= Djalan Sampoerna =

Early 1900s manuscript by Soetjipto

Djalan Sampoerna is a Malay autobiographical manuscript written by Soetjipto, a homosexual Javanese priyayi that is written between 1919 and 1927 in East Java, Dutch East Indies. In this manuscript, Soetjipto recounts his life as a homosexual man. This manuscript is considered the first homosexual autobiographical manuscript in the Indonesia.

== History ==
The autobiographic manuscript was first discovered in the mid-1970s by Ulrich Kratz, a traditional Malay researcher at the National Library of Indonesia. The book was found in Malay Manuscripts category, based on the Indonesische Handschriften catalog which was compiled by Poerbatjaraka.

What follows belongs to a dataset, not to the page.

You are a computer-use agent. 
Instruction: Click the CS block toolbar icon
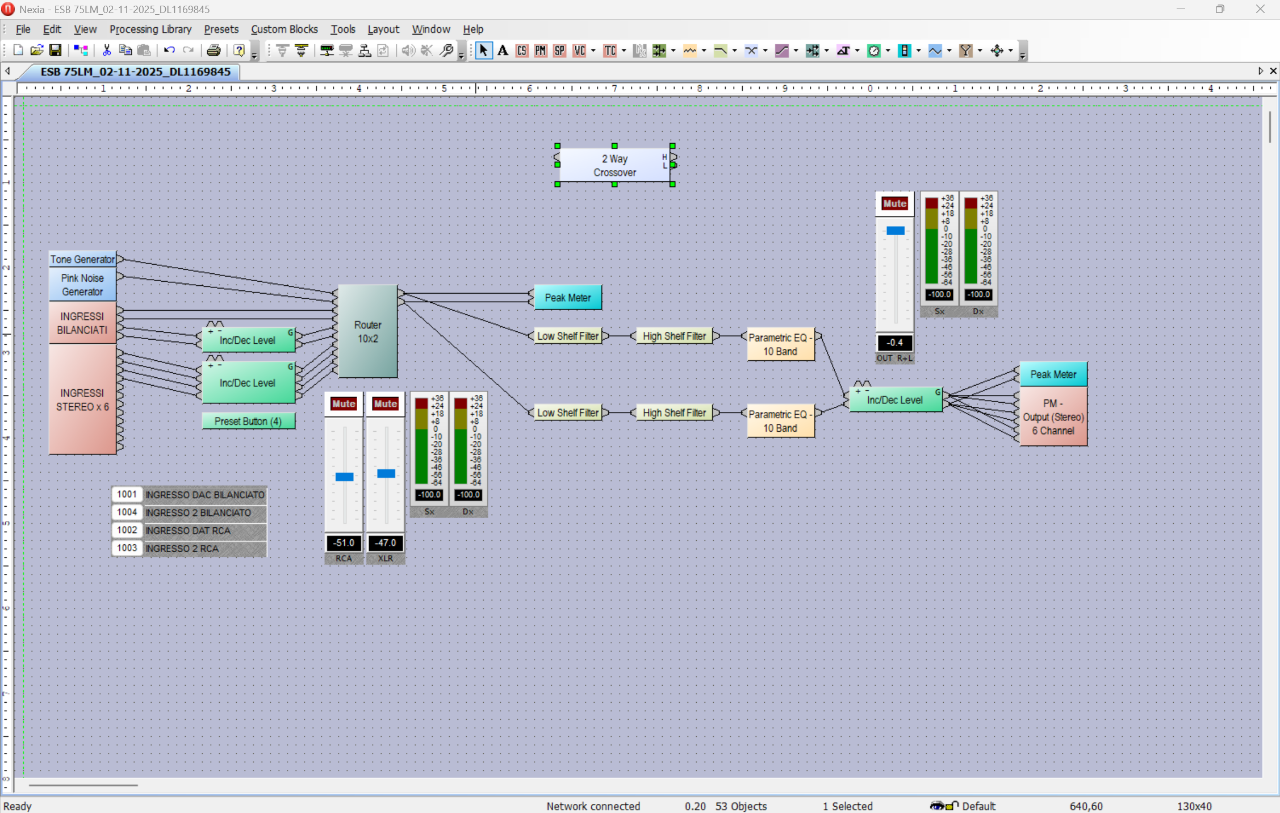pyautogui.click(x=522, y=50)
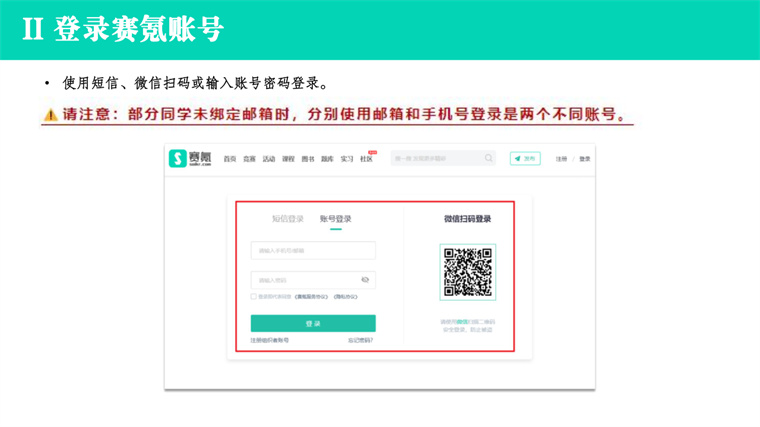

The manuscript was a legacy of Hans Overbeck, a German researcher and publisher who had resided in Yogyakarta since 1920. Tom Boellstorff hypothesized that Hans may have been Soetjipto's lover, which would explain why Hans owned this book

The autobiography recounts the experience of Soetjipto as Javanese man living as a homosexual during the colonial era of Indonesia as Dutch East Indies. He recount his life especially about how he realize his homosexual identity, ran away from home and end up became male prostitute. In the biography, he also share his view about the categorization of men based on his sexuality into four types:

- men who like women,
- men who like men,
- men who have sex with men for money but actually like women, and
- men who like men and act like women

== Publication ==
The edited version by Amen Budiman titled Jalan hidupku autobiografi seorang gay priyayi Jawa awal abad XX was published by Penerbitan Apresiasi Gay Jakarta, but it did not last long in since it was quickly banned as immoral by the attorney general at that time. According to Benedict Anderson, Budiman made big changes to the text and left out many important things because he reduced the text from 406 pages to 201 pages and also left out translation of difficult passage. Then, the books republished by Mimbar in 2008.